▶ **Task**
Copy all of the material below word for word, keeping every line in its original order.

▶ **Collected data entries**
--- Start ---

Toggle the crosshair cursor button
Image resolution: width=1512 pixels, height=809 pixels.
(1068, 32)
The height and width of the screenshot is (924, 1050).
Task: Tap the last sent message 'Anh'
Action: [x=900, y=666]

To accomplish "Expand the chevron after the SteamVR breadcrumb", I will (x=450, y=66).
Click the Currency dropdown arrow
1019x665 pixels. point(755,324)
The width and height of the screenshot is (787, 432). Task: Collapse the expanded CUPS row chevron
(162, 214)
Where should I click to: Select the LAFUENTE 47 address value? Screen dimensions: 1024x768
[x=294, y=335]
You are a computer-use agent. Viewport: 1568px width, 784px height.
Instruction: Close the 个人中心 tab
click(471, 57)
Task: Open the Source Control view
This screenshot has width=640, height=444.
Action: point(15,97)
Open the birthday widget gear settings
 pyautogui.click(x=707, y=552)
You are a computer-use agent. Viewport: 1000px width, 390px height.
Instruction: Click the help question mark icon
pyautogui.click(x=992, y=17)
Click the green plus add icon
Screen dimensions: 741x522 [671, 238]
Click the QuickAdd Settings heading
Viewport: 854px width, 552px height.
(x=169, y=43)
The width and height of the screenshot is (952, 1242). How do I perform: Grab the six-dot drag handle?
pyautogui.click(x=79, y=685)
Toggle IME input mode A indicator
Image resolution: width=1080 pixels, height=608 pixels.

--- End ---

▶ **Output for this task**
Toggle the crosshair cursor button
Image resolution: width=1512 pixels, height=809 pixels.
(1068, 32)
The height and width of the screenshot is (924, 1050).
Task: Tap the last sent message 'Anh'
Action: [x=900, y=666]

To accomplish "Expand the chevron after the SteamVR breadcrumb", I will (x=450, y=66).
Click the Currency dropdown arrow
1019x665 pixels. point(755,324)
The width and height of the screenshot is (787, 432). Task: Collapse the expanded CUPS row chevron
(162, 214)
Where should I click to: Select the LAFUENTE 47 address value? Screen dimensions: 1024x768
[x=294, y=335]
You are a computer-use agent. Viewport: 1568px width, 784px height.
Instruction: Close the 个人中心 tab
click(471, 57)
Task: Open the Source Control view
This screenshot has width=640, height=444.
Action: point(15,97)
Open the birthday widget gear settings
 pyautogui.click(x=707, y=552)
You are a computer-use agent. Viewport: 1000px width, 390px height.
Instruction: Click the help question mark icon
pyautogui.click(x=992, y=17)
Click the green plus add icon
Screen dimensions: 741x522 [671, 238]
Click the QuickAdd Settings heading
Viewport: 854px width, 552px height.
(x=169, y=43)
The width and height of the screenshot is (952, 1242). How do I perform: Grab the six-dot drag handle?
pyautogui.click(x=79, y=685)
Toggle IME input mode A indicator
Image resolution: width=1080 pixels, height=608 pixels.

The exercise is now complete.